Se trata, aclarémoslo desde ya, de una propuesta que en cualquier caso nos parece temeraria e inaceptable. Pero en boca de la señora Mendoza adquiere ribetes particularmente inquietantes, porque no hace sino confirmar los temores de su sintonía con la disposición totalitaria de los regímenes latinoamericanos ya mencionados. En las dictaduras de izquierda o derecha, como se sabe, las excusas habituales para caer sobre la prensa incómoda son siempre que presentan información tendenciosa que perturba la paz social o subvierte los intentos del Gobierno por traerle bienestar a la gente. Y lo que propone la postulante de JPP no es esencialmente distinto. ¿Quién decide cuándo una determinada información “pone en riesgo la salud de las personas”? ¿Una entidad estatal que depende del poder político? ¿Y el riesgo que legitimaría la intervención sería solo referido a la salud física o comprendería también la mental? Porque en este último caso, estaríamos ya merodeando la pesadilla orwelliana.

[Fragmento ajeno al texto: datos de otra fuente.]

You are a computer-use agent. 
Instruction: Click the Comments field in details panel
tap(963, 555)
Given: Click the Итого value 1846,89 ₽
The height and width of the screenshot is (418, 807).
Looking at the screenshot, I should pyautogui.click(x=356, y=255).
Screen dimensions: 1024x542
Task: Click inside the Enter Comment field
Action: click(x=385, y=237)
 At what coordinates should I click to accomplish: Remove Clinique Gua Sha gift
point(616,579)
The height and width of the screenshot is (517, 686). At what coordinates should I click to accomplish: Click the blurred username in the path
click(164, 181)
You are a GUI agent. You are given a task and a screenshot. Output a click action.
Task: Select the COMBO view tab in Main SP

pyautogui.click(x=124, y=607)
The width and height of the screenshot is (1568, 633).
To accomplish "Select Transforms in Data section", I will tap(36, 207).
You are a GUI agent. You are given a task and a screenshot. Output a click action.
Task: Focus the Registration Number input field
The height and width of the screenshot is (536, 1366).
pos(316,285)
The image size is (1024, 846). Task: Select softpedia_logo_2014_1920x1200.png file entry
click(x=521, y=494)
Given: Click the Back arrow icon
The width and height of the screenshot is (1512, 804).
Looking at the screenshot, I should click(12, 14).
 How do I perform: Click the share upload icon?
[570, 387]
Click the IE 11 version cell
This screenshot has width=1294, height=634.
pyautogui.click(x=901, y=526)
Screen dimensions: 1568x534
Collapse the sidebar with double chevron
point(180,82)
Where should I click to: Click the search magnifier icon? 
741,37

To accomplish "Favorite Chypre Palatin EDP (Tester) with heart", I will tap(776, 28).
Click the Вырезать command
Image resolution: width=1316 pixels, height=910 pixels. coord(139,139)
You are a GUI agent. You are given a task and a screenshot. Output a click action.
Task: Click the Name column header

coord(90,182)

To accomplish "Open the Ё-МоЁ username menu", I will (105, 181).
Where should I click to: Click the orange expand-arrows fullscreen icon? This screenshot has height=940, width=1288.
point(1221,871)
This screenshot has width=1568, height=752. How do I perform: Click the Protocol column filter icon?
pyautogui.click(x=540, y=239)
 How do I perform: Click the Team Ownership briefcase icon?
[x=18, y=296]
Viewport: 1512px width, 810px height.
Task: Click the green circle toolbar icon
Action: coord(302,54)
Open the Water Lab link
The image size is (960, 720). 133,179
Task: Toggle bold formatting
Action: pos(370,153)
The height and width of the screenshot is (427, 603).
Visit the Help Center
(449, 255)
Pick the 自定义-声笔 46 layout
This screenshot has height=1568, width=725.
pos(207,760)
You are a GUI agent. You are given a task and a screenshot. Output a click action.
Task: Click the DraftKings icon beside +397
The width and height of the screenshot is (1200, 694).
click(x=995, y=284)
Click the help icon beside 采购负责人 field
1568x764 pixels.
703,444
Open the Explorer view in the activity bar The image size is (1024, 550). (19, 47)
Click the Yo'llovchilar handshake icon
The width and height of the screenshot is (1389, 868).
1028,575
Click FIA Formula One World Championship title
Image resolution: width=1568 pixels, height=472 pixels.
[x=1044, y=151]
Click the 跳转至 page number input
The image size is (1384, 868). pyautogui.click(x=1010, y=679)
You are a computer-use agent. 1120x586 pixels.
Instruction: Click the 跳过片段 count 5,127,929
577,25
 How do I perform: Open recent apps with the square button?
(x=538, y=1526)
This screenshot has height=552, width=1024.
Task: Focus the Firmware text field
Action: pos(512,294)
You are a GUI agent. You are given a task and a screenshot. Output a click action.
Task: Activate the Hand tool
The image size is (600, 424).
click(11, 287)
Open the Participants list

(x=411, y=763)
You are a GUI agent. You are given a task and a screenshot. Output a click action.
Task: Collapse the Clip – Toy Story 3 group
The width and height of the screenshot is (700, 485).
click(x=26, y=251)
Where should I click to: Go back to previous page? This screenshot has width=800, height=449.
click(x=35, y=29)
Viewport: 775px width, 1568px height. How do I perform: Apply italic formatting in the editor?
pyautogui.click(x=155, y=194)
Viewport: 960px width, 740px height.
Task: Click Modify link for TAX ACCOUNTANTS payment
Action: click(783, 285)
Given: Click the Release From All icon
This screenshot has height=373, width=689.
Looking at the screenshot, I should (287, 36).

¿De qué tipo serían, por otro lado, los “límites” o “frenos” que se les impondrían a los medios que incurriesen en la presunta falta? ¿Censura previa? ¿Sanciones posteriores? ¿Multas? ¿Clausuras? Una vez embarcados en esa deriva tiránica, lo único que no tiene límites es la facultad de establecerlos…
Nadie sugiere, por supuesto, que el ejercicio periodístico, cuando sea descaminado o atropelle el derecho de terceros, esté exento de consecuencias. No por gusto la difamación, la injuria y la calumnia tienen ya castigos establecidos. La pérdida de lectores o televidentes, además, es siempre la peor de las penas que puede caer sobre un medio.
El afán que traslucen las declaraciones de la señora Mendoza, no obstante, va por otro lado. Y hace pensar en su insistencia en cambiar la Constitución para extender el campo de acción del Estado: una pretensión que ignora la razón de ser de los textos constitucionales desde los tiempos de la Carta Magna. Tales documentos se crearon, como se sabe, para limitar el poder de los gobernantes y evitar así sus abusos. Abusos como el de decirles a los medios de expresión qué es lo que pueden decir y qué no.
Permanezcamos alertas ante las amenazas de mordaza o contra cualquier otra de las libertades fundamentales en los discursos de los aspirantes presidenciales, porque aquello que no denunciamos cuando lo anticiparon como candidatos ya no podremos atajarlo cuando sean gobernantes.